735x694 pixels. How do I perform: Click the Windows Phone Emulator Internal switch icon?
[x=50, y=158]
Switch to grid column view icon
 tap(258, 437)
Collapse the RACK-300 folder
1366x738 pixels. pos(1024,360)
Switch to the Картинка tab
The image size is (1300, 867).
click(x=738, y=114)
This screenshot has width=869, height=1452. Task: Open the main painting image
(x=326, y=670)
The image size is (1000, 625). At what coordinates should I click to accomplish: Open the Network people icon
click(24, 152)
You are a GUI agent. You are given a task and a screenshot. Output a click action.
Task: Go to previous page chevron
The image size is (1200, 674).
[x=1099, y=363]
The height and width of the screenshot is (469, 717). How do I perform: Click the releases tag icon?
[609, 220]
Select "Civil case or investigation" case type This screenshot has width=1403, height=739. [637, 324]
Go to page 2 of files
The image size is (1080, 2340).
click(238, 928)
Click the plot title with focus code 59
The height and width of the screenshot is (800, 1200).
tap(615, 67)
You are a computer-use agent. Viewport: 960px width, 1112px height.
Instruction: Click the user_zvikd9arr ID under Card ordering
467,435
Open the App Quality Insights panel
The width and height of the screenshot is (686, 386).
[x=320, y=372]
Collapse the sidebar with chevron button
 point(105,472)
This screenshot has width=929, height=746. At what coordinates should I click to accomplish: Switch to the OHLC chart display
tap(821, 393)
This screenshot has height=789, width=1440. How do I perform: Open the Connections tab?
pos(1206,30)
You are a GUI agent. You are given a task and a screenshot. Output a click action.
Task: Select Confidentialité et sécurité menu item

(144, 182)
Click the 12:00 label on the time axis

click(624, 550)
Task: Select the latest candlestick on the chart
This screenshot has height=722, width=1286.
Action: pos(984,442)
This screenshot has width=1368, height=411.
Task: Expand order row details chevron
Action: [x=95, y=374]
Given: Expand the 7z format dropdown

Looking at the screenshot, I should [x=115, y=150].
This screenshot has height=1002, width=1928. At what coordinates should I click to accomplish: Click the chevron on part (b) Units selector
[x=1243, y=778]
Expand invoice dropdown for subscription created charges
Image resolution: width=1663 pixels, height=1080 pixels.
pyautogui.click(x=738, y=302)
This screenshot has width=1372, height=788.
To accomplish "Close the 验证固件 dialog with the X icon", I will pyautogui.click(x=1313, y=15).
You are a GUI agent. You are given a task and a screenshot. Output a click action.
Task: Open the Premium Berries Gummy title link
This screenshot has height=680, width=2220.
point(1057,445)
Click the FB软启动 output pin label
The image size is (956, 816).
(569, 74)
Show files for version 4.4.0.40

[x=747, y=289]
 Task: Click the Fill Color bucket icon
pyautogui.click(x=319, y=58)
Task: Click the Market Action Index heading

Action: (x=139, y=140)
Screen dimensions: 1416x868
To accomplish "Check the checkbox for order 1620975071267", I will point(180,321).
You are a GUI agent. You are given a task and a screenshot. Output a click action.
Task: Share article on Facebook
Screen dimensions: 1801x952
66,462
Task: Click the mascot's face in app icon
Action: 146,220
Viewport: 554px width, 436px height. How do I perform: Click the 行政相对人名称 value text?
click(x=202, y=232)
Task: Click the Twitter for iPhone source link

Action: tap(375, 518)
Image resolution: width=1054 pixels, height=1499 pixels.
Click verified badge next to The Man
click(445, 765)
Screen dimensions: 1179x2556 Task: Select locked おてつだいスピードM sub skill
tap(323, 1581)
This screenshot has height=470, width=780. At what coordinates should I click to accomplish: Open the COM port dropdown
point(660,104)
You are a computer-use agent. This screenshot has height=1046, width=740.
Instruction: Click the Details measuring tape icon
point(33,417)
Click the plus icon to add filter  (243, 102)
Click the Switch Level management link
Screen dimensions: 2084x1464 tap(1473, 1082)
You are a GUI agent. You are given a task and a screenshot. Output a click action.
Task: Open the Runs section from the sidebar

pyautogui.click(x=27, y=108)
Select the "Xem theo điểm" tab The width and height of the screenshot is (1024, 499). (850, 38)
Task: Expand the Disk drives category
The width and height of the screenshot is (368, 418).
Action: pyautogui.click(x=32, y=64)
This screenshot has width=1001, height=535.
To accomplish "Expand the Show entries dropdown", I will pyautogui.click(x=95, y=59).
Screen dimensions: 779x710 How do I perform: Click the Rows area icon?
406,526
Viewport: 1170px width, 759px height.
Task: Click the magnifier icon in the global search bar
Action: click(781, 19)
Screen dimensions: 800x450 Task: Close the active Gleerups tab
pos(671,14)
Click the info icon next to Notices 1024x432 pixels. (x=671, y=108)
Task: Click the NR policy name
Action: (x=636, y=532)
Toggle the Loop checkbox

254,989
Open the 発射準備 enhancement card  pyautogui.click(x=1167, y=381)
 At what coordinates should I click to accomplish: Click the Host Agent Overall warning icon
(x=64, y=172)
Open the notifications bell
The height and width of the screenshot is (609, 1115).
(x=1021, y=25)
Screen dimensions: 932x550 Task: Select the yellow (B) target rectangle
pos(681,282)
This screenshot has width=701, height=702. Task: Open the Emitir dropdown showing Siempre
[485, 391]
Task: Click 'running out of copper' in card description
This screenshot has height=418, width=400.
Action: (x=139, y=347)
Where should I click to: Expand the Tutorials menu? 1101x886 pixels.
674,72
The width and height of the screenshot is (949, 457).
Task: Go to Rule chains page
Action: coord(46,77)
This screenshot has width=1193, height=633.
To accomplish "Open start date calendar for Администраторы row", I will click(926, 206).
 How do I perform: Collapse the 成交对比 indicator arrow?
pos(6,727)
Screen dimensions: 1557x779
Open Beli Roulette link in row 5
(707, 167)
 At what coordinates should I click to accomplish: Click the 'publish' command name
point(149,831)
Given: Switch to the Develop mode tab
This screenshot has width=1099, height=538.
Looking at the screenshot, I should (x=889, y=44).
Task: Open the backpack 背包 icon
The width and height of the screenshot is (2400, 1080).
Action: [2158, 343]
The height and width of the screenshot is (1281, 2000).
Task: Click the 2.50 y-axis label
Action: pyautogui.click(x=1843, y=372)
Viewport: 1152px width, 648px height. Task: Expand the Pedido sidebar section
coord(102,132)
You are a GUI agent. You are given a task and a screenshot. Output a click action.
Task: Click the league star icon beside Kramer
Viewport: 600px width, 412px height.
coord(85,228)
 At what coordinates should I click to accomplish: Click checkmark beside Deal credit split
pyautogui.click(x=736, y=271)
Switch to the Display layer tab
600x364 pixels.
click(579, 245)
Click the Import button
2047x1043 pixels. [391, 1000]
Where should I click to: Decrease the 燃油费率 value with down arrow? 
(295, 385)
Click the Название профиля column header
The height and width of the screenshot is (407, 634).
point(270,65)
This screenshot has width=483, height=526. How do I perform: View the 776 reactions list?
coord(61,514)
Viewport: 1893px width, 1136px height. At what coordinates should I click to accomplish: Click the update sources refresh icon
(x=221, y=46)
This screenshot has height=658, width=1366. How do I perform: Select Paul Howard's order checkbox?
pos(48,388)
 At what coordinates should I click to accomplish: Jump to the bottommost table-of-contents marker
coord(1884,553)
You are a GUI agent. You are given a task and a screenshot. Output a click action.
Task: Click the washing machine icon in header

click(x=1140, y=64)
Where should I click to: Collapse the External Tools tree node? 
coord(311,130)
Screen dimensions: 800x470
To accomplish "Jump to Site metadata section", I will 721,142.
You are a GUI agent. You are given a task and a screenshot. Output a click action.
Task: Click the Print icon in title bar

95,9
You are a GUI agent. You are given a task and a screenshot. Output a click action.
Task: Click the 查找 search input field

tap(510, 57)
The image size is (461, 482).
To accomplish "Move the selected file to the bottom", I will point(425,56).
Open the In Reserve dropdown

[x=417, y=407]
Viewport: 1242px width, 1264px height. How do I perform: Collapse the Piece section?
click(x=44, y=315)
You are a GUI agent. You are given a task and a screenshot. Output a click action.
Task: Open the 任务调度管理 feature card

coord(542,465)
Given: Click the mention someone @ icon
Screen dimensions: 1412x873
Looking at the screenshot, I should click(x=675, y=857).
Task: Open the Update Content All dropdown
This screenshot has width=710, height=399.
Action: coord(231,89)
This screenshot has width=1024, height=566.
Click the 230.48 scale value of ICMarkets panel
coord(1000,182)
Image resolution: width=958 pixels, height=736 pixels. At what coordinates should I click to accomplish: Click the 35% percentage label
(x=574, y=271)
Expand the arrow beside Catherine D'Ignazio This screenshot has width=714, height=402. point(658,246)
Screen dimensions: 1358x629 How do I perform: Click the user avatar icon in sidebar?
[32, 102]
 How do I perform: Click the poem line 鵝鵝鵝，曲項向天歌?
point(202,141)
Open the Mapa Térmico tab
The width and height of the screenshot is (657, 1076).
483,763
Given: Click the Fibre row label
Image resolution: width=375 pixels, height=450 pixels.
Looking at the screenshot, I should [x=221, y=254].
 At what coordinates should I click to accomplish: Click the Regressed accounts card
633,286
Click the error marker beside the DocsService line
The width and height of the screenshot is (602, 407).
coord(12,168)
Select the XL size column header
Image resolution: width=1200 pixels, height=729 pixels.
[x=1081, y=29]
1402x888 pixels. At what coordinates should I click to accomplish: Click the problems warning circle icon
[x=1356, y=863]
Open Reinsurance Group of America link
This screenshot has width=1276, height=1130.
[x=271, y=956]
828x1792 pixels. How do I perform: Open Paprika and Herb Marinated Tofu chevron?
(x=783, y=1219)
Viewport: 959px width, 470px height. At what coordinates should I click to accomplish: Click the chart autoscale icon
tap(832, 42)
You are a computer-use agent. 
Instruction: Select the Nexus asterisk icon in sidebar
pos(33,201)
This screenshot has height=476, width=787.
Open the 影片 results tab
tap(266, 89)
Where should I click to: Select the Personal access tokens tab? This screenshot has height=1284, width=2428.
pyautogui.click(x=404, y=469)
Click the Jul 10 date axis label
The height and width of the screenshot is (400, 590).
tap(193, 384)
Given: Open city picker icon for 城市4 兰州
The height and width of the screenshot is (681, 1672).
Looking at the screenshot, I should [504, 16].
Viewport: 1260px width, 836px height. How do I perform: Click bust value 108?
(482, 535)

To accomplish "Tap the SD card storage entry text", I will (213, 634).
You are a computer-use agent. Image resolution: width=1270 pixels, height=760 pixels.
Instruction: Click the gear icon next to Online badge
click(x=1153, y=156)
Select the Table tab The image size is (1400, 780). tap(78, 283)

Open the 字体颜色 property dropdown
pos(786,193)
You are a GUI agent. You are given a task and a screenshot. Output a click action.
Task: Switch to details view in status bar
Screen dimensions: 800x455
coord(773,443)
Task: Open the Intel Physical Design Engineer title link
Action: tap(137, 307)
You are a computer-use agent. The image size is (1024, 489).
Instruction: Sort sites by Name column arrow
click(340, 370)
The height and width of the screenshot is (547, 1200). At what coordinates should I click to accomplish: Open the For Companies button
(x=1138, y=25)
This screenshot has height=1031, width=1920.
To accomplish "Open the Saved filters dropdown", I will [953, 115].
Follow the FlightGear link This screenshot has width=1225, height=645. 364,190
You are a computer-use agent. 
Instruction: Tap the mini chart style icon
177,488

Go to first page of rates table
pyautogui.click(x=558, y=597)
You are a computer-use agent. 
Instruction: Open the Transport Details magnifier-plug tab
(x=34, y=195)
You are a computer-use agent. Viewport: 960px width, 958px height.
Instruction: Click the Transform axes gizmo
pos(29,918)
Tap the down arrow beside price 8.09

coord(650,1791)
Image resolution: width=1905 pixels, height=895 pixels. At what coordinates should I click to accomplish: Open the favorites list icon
+---+
■ Required work ■
Please return all lines in the material above that include the word "will".

■ Output below ■
To accomplish "Close the 验证固件 dialog with the X icon", I will pyautogui.click(x=1313, y=15).
To accomplish "Check the checkbox for order 1620975071267", I will point(180,321).
To accomplish "Expand the Show entries dropdown", I will pyautogui.click(x=95, y=59).
To accomplish "Open start date calendar for Администраторы row", I will click(926, 206).
To accomplish "Jump to Site metadata section", I will 721,142.
To accomplish "Move the selected file to the bottom", I will point(425,56).
To accomplish "Tap the SD card storage entry text", I will (213, 634).
To accomplish "Open the Saved filters dropdown", I will [953, 115].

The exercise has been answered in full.